The study, which took the form of a randomized controlled trial, is the biggest so far to have tested these types of cognitive behavioral therapy (CBT) for the treatment of irritable bowel syndrome (IBS).
The trial took place in the United Kingdom under the direction of researchers from the University of Southampton and King’s College London who detail the methods and findings in a paper that features in the journal Gut.
IBS is a common intestinal condition with persistent symptoms that can markedly affect a person’s quality of life.
The new findings could help to widen access under the National Health Service (NHS) to effective psychological therapy for people with IBS.
The U.K. clinical guidelines recommend CBT for people with IBS whose ongoing symptoms remain unresponsive to drugs after 12 months.
The trial investigators state that while CBT can “reduce symptom scores and improve quality of life by targeting unhelpful beliefs and coping behaviors,” scientists remain unclear about which methods of delivery are most effective.

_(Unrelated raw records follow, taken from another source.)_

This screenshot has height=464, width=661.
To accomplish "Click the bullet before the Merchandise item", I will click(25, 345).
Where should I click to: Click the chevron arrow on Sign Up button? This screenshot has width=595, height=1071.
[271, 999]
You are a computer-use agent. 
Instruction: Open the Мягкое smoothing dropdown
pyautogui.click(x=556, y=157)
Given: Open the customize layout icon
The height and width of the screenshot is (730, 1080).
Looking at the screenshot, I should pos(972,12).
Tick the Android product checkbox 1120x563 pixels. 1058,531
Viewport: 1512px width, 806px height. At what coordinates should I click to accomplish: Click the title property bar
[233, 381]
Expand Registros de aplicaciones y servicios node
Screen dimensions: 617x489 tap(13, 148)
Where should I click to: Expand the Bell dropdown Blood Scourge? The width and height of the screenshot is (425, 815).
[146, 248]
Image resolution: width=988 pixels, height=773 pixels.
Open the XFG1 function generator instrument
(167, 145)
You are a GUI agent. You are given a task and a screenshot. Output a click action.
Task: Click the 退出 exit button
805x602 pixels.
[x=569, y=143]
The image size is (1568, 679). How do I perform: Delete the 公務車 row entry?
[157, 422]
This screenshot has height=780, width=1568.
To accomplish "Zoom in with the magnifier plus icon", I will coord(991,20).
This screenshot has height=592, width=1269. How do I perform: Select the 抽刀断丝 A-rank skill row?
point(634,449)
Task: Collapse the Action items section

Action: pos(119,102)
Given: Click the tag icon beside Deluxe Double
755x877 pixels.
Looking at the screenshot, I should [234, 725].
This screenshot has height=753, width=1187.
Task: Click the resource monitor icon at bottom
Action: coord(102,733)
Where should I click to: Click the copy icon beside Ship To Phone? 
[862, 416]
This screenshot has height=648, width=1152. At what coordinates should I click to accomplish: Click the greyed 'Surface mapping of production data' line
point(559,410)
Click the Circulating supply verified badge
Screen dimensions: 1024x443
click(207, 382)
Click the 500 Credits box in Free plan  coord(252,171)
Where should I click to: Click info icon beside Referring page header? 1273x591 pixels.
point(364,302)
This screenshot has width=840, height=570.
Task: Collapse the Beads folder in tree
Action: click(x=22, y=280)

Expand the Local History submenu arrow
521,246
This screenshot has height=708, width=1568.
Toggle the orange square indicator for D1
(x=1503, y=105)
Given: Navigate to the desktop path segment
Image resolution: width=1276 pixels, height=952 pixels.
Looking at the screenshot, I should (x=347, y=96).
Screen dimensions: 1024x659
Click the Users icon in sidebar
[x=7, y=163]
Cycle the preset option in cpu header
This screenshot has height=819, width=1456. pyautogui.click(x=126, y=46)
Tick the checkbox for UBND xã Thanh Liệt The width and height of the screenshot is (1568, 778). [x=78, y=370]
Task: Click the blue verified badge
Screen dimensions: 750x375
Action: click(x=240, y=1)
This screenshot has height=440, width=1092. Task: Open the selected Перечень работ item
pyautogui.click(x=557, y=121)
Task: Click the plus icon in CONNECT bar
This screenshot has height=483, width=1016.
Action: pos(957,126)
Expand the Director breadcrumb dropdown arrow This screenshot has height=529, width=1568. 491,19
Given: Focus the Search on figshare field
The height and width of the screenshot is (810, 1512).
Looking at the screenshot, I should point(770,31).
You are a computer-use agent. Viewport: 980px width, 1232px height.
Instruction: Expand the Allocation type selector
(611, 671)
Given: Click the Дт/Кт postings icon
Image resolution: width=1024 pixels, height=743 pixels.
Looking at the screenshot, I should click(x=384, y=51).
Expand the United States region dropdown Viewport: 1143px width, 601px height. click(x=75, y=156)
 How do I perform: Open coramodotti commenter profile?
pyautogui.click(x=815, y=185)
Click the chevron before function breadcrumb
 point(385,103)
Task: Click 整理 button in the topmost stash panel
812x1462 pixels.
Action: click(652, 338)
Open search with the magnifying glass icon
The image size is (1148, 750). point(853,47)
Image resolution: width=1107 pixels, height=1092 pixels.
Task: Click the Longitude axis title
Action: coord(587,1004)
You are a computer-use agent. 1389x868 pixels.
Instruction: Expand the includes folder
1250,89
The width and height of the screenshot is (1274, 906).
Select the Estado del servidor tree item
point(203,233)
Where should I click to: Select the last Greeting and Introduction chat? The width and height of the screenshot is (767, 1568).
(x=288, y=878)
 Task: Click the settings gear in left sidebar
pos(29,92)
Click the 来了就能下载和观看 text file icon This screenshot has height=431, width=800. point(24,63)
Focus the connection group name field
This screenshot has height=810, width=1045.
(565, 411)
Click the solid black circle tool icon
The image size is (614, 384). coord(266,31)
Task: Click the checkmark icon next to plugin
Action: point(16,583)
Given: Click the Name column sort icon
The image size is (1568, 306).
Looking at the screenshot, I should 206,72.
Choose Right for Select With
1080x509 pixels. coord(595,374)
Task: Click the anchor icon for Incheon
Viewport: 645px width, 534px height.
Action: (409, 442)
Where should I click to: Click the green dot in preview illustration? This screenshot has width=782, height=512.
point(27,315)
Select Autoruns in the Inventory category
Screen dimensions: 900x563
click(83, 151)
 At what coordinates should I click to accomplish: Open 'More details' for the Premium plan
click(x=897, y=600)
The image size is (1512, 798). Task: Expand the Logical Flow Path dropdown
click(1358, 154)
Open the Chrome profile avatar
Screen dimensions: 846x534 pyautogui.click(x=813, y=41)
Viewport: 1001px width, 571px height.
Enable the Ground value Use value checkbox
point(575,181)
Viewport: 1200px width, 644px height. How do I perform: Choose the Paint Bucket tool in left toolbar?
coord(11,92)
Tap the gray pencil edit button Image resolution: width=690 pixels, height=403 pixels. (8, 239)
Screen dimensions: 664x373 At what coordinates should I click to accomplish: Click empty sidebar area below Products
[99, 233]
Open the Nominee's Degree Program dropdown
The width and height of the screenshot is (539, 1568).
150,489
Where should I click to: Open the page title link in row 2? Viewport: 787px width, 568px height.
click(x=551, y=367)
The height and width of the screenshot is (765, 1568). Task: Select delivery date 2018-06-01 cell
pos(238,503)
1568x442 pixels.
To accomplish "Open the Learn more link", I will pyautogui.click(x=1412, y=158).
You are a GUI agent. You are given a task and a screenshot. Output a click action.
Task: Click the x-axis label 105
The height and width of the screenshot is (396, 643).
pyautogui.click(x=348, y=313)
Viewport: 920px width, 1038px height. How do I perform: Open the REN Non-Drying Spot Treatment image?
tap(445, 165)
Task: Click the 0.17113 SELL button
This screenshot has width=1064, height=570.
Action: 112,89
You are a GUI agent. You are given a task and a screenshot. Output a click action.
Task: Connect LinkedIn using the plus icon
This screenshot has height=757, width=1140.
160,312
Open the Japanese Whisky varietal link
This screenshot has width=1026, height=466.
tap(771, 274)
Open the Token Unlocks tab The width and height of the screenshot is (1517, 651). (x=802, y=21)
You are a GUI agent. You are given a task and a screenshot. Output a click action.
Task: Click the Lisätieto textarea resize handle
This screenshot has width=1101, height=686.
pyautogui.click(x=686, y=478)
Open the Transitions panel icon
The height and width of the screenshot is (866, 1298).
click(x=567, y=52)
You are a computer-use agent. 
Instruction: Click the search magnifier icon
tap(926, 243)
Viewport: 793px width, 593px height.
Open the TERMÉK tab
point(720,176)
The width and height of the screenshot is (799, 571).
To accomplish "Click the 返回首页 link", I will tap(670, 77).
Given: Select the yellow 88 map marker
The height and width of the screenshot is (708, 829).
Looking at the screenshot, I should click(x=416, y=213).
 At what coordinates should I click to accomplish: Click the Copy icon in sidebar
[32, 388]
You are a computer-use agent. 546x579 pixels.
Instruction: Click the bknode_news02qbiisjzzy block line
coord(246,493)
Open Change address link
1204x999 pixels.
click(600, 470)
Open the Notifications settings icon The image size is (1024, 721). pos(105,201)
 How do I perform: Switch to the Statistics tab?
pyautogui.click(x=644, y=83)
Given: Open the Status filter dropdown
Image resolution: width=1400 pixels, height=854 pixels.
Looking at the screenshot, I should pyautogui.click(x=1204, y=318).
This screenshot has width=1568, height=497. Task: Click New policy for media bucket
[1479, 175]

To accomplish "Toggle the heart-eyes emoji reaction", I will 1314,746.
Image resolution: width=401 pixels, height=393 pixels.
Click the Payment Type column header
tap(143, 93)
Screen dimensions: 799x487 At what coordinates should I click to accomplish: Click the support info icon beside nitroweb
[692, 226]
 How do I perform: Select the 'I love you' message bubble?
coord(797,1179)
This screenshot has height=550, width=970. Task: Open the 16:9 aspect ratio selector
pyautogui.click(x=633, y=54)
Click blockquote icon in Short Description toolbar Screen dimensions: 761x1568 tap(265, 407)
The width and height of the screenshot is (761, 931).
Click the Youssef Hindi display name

Previous studies have suggested that face-to-face sessions of CBT can help to reduce symptoms of IBS.
“However,” as first study author Dr. Hazel A. Everitt, who is an associate professor in general practice at the University of Southampton, explains, “in my experience as a G.P., I have found that availability [of face-to-face CBT] is extremely limited.”
IBS and CBT
IBS is a persistent and distressing gastrointestinal condition that affects around 11 percent of people worldwide and “is a significant health care burden.”
The symptoms of IBS include abdominal pain, cramps, bloating, constipation, and diarrhea. They can have a considerable impact on a person’s ability to work and maintain their quality of life.
IBS is not the same as inflammatory bowel disease (IBD), although the two conditions have some similar symptoms.
CBT is a “talking therapy” that helps people to alter their thinking and behavior to manage problems in a positive, systematic way.
CBT focuses on the present; it encourages change through small, practical steps that individuals can implement in their daily lives straight away.
The approach can help with various medical conditions, ranging from IBS to eating disorders, depression, anxiety, insomnia, and post-traumatic stress.
Comparing tailored CBT to standard care
For the trial, the investigators recruited 558 people with IBS who had been experiencing ongoing symptoms without relief from other treatments for at least 12 months.
They randomly assigned the participants to three groups. One group, the controls, received standard care, while the other two groups received two forms of CBT tailored for IBS in addition to standard care.
Standard care comprised “treatment as usual,” which the researchers defined as “continuation of current medications and usual G.P. or consultant follow-up with no psychological therapy.” It also included advice and a leaflet on lifestyle and diet.
The two forms of CBT – telephone- and web-based – had the same aims but different modes of delivery and varying amounts of input from therapists. The therapists also underwent the same training.
Both forms of CBT aimed to improve bowel habits and develop stable and healthful patterns of eating. They also sought to manage stress, challenge negative thinking, reduce the focus on symptoms, and prevent relapse.
Those on the telephone-based CBT program received a manual with detailed advice and homework. They also spoke for 1 hour on the telephone with a CBT therapist six times during the first 9 weeks. Then, they had two more 1-hour booster sessions with the therapist on the telephone at 4 months and 8 months after the start of the program.
The participants on the web-based CBT program could access an interactive self-help package based on materials that a previous trial of CBT for IBS had tested. They also received three 30-minute telephone sessions with a therapist in the first 5 weeks and then two 30-minute booster sessions after 4 and 8 months.
Results favored both modes of CBT
To assess the effectiveness of treatment in the three groups, the researchers analyzed a range of measures, including changes on symptom severity scores, level of disruption to work and social life, mood, and ability to manage symptoms.
They assessed some of these 3 and 6 months after the treatments started and then at the end of the study, which lasted for 12 months.
The results showed that, compared with participants who only received standard care for 12 months, those who received either telephone- or web-based CBT were more likely to report that their symptoms had lessened in severity and that their work and social lives had improved.
It is important to note that only people whose IBS had not responded to drugs took part in the trial, so the results do not necessarily apply to everyone with IBS.
The team is now working with the NHS so that more people with IBS can access these treatments. They are also working with a private company to make web-based CBT for IBS more accessible outside the NHS and in other countries.
“The fact that both telephone- and web-based CBT sessions were shown to be effective treatments is a really important and exciting discovery. Patients are able to undertake these treatments at a time convenient to them, without having to travel to clinics.”